▸ **EXERCISE TASKS**:
- a) In the post on Python's csv reader and namedtuple, what does the 'with' statement replace?
- b) Please rewrite the passage of the post that begins at "Here is a really" and stops after "out for you.", changing "csv reader" to "CSV parser" throughout.

Tuesday, April 10, 2012

Python csv reader and namedtuple: together at last

Here is a really tasty code snippet that is a good example of the power of combining named tuples with the python csv reader.
with open(myfilename, 'rb') as f:
  LogLine = namedtuple('LogLine','fqdn,ip,user')
  for line in map(LogLine._make, csv.reader(f)):
    print 'user %s visited %s from %s' % (line.user,
                                          line.fqdn,
                                          line.ip)
What's going on here?
  1. csv.reader(f) reads from the file descriptor f line-by-line and returns an array like ['user','blah.com','192.168.1.1']
  2. We use map to call LogLine._make on each member of the csv iterator (i.e. each line), which creates a LogLine tuple from the array.
The advantages are:
  • No need to split() and strip(), the csv reader figures it out for you.
  • No referring to line[0], line[1] etc. forgetting which one is which, and having to change a bunch of code if you add a field or the order changes. The tuple gives you names that are human readable and the file structure is contained in one place, the tuple constructor, so changes to fields are simple.
  • Also, if you aren't familiar with the 'with' statement, it is very nice for working with files since it replaces the 'try: read, finally: close' boilerplate code.

1 comment:

Anonymous said...

I often create the namedtuple from the header:

header = reader.next()
DataRowTuple = namedtuple('DataRowTuple',header)

▸ **DATASET ROWS**:
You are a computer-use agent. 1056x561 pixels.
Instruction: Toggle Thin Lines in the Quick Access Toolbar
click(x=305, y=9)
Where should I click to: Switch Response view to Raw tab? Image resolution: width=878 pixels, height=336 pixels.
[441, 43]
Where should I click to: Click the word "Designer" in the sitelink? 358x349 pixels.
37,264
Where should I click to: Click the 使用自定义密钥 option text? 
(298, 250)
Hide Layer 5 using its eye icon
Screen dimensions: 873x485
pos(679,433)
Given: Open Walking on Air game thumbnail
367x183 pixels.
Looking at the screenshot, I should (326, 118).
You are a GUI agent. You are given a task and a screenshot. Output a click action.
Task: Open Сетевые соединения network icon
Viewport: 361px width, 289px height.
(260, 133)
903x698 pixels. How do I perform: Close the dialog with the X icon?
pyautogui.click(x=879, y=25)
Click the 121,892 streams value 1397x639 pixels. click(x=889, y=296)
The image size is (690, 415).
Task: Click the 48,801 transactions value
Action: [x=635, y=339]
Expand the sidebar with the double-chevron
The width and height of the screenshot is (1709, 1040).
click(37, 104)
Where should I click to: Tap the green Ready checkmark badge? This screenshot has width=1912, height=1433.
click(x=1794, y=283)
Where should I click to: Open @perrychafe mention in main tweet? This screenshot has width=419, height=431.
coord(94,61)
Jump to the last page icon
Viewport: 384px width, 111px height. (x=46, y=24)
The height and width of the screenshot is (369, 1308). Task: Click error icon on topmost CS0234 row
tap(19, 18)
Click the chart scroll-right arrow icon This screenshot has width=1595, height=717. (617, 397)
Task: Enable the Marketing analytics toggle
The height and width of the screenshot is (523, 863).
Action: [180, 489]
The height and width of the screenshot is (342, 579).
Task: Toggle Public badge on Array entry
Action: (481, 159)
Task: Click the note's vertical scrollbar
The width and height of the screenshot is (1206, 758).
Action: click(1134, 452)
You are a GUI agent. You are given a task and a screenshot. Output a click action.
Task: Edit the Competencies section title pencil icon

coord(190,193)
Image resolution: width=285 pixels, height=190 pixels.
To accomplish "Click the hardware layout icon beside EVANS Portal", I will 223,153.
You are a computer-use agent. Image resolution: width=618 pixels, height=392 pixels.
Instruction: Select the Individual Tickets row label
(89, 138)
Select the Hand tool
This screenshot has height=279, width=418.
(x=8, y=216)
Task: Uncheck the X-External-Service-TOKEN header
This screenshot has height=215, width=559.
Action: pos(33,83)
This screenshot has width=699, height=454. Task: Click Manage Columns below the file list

▸ **FINAL RESULTS**:
- a) It replaces the 'try: read, finally: close' boilerplate code.

- b)
Here is a really tasty code snippet that is a good example of the power of combining named tuples with the python CSV parser.
with open(myfilename, 'rb') as f:
  LogLine = namedtuple('LogLine','fqdn,ip,user')
  for line in map(LogLine._make, csv.reader(f)):
    print 'user %s visited %s from %s' % (line.user,
                                          line.fqdn,
                                          line.ip)
What's going on here?
  1. csv.reader(f) reads from the file descriptor f line-by-line and returns an array like ['user','blah.com','192.168.1.1']
  2. We use map to call LogLine._make on each member of the csv iterator (i.e. each line), which creates a LogLine tuple from the array.
The advantages are:
  • No need to split() and strip(), the CSV parser figures it out for you.